TEXT —
----------------

I have short (20 bp) sequencing reads for DNA that has been in e. coli undergoing different rates of SOS response (inducing mutations in the DNA). When I use bcftools to do variant calling of these reads, mapping them back to the ~10,000 original 20 bp long DNA sequences, I seem to get variants at particular positions but lots of identical variants at the same position. Ie. the mutations seem to all be occurring in the same positions and not distributed in any way.
What am I doing or interpreting wrong? Here is my alignment and variant calling code. In it I align with bowtie, then view and sort with SAM tools, then use bcftools mpileup and bcftools call before filtering and producing a .vcf file.
bowtie2 -p 10 --end-to-end --very-sensitive -3 1 -I 0 -X 200 -x <bowtie2 index file path> -1 <1st paired end read data> -2 <2nd paired read data> | samtools view -bSu - | samtools sort - | bcftools mpileup -d 4000000 -q 0 -Q 20 -Ou -f AM_FullLibrary.fa - --threads 10 | bcftools call -Ou -m -v | bcftools filter -Ov -s LowQual -e '%QUAL<20' > temp.vcf
Opening my VCF file in python using Pandas, I first remove anything that didnt pass the filter and then look at the DP4 information field and sum up the numbers in the 3rd and 4th entries which should correspond to non-reference alignments at this position right?

----------------

DATA FOR ANALYSIS —
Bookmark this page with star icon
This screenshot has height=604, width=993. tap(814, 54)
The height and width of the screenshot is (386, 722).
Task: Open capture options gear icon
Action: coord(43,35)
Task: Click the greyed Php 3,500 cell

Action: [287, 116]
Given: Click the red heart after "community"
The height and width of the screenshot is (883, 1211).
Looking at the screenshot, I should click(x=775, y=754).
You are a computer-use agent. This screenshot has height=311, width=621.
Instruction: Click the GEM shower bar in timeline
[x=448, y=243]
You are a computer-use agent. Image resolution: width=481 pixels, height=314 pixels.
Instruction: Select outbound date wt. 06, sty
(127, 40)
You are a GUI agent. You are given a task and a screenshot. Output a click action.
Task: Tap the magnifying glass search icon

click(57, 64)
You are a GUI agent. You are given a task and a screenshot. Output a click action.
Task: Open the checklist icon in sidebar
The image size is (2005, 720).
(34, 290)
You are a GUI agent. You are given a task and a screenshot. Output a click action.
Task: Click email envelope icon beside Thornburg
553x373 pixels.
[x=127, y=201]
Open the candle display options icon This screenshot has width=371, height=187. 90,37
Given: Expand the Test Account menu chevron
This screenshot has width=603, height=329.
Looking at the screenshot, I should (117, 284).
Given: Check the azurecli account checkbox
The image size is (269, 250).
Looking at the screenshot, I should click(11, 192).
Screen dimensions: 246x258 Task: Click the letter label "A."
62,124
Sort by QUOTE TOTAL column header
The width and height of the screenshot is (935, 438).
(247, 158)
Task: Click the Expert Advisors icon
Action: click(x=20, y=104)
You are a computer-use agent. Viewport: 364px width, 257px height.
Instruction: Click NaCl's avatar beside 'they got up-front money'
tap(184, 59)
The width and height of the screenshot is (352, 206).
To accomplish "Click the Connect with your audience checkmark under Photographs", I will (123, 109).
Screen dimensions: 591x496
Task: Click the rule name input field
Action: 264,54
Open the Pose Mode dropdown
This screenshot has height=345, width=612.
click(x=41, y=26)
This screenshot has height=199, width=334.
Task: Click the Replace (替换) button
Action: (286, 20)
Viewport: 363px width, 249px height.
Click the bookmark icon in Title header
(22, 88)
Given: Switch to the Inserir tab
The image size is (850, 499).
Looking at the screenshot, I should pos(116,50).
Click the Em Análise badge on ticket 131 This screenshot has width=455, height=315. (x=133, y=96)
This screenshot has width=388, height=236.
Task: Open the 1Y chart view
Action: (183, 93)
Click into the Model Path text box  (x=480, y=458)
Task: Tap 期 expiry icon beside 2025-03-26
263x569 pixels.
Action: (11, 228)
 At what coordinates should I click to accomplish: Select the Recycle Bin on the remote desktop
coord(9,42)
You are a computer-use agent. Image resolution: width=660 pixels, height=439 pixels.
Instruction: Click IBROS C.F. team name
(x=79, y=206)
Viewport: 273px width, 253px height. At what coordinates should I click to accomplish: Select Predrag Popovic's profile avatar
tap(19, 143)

----------------

REQUIRED WORK —
Write what comes next in the post about calling variants with bcftools on short E. coli reads, starting after its final sentence.

OUTPUT FOR THIS EXERCISE —
When I do this I will get that reference DNA example 'a' had a substitution at position 18 from A to T, and the INFO column has:
So here I interpret this as there being that: out of all my sequencing data, there were 15 reads that passed the filter (first entry in DP4) that were reference aligned (no mutations) at this position. And then there were 10 reads that had the substitution at this position?
But for this DNA example 'a' the only variant I am getting is at this position! Surely the mutations for example 'a' should be more uniformly distributed rather than all 10 occurring in the same position?
Any help or insight is most appreciated!